--- Page extract ---
March 1, 2013
The awful years of An Gorta Mor, the great hunger that ravaged Ireland in the middle of the 19th century, saw thousands of Irish board ships that took them across to America. Between 1847 and 1849 some 25,000 souls arrived in Boston Harbor on the “coffin ships,” which under an edict by the city’s health officials were steered to Deer Island, where the passengers would be examined, and if necessary, quarantined to prevent the spread of any communicable diseases from coming ashore.
Hundreds failed to survive, and most who died were laid to rest in unmarked paupers’ graves right there on Deer Island. The names of Irish burials reads like a roll call of Irish Boston: Ahearn, Barry Doherty, Dolan, Donahue, Foley, Gallagher, Leary, Looney, Mahoney, Regan, Riley, Ryan, Shaughnessy, Twohig, Walsh, York – more than 500 Irish surnames, many of whom very likely were ancestors of families who survived the journey and went on to build new lives in America.
Some twenty years ago, a small group of met with then-Mayor Ray Flynn and his staff to plan a memorial for the Deer Island deceased, those hundreds of poor Irish emigrants who had escaped the terrible famine only to fall just short of the “promised land.” A committee led by Dr. Bill and Rita O’Connell of Duxbury researched the site’s history and resolved to establish a lasting memorial.
A small amount of money was raised, and they reached out to others for design and fundraising ideas, eventually creating a website (deerislandirishmemorial.info). The island is now connected to Winthrop by a causeway, and Boston’s MWRA sewage treatment plant is adjacent to the burial grounds.
The agency pledged support, and the city of Boston committed $50,000 from the Edward Ingersoll Browne Trust Fund for construction costs. But the initial design, calculated to cost ten times as much, proved impossible to raise.
In addition, when the Deer Island plan was first conceived there was no local Irish famine memorial. But in 1997, philanthropists John O’Connor and John Flaherty established a memorial near Harvard Square, and then-Ireland President Mary Robinson presided at the dedication. In 1998, at the corner of Washington and School streets on the Freedom Trail in downtown Boston, a committee led by the late developer Tom Flatley dedicated a dramatic memorial featuring two plaintive statues that evoke both the suffering of the famine victims and the hope of those who fled by boat to Boston and began the city’s Irish transformation.

(Stored records)

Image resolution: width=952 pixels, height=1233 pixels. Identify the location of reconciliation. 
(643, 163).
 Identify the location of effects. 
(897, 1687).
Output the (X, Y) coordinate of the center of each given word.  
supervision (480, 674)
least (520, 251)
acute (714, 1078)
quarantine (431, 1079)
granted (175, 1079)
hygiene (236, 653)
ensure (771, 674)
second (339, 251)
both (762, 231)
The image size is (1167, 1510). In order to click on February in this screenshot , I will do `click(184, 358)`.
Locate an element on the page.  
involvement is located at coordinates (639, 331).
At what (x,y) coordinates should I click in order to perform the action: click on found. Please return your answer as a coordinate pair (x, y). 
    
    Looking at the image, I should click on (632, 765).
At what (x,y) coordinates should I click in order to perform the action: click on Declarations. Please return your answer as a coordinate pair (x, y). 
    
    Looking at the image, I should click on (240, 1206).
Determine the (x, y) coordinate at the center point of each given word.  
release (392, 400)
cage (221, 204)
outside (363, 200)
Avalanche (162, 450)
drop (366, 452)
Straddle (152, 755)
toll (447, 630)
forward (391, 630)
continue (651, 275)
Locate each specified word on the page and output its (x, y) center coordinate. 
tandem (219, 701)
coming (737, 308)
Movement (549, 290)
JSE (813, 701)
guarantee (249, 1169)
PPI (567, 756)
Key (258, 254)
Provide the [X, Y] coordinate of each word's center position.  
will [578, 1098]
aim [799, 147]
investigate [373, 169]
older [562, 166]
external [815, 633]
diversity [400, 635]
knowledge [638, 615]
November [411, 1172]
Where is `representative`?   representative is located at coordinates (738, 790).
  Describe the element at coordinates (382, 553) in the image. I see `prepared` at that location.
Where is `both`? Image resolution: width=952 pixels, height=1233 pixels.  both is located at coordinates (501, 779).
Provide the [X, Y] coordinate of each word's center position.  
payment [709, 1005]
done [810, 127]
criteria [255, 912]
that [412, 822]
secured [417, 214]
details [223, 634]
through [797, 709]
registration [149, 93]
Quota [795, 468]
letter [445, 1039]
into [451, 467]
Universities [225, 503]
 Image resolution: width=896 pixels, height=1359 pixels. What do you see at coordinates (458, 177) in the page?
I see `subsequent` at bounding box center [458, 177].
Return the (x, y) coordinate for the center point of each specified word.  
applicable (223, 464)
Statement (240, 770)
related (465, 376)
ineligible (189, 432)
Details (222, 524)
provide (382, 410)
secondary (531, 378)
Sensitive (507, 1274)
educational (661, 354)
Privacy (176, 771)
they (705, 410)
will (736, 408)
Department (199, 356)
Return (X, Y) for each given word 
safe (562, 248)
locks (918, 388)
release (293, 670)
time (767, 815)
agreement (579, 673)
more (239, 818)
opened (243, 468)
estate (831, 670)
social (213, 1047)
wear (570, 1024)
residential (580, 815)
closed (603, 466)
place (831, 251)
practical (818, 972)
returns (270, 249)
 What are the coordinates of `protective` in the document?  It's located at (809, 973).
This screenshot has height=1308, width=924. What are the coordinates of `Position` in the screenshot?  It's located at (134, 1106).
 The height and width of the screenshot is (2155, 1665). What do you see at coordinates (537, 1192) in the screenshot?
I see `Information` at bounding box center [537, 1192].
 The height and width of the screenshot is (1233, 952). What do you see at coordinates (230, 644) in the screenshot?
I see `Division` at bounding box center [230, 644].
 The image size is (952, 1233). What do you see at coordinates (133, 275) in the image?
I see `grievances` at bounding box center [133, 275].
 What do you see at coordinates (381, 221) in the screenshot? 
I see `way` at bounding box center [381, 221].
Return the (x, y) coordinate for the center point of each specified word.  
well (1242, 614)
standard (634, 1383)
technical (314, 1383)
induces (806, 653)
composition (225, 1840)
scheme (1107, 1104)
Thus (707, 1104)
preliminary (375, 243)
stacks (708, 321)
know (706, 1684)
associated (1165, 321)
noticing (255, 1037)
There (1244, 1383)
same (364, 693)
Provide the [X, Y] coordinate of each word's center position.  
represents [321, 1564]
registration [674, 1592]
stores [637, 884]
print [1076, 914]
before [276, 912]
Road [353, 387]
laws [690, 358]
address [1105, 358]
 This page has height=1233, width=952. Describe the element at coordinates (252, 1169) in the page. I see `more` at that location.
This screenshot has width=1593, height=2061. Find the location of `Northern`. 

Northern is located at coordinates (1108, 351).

--- Task A ---
In the article on the Deer Island famine memorial, how much money did the city of Boston commit for construction, and from what source?
--- Task B ---
Continue the article on the Deer Island famine memorial from its last sentence.
Nothing in the listing is needed here.

--- Response area A ---
$50,000 from the Edward Ingersoll Browne Trust Fund.

--- Response area B ---
The hopes to create a memorial at Deer Island continued to drive the O’Connells, and even after Bill’s wife Rita was diagnosed with cancer, the Duxbury couple kept the dream alive. Last year, when Boston hosted a worldwide Irish famine commemoration, Dr. Bill tried without success to arrange a Deer Island visit for new President Michael D Higgins; then, at year’s end, Rita succumbed to her disease.
Two months ago, Ireland’s Consul General to Boston Michael Lonergan reached out to revive the Deer Island effort. “As you are aware Dr. Bill O’Connell has been very involved with this project for some time and as you know, sadly his wife Rita passed away over Christmas,” Lonergan wrote. “I wondered if we might meet ourselves just to have a chat about the feasibility of this and what we might be able to do to get this project back on track and in a reasonable timeframe.”
Early last month, a small group gathered to begin the effort, and I was delighted on behalf of our newspaper, the Boston Irish Reporter to join the effort. Already, contact has been made with the sculptor Ted Clausen, the MWRA, and the Browne Fund. It is likely that a more modest memorial will be designed, but the new supporters bring with them a resolve to get it done. It would be a fitting tribute not only to the famine victims, but also to Dr. Bill and to the wonderfully dedicated Rita.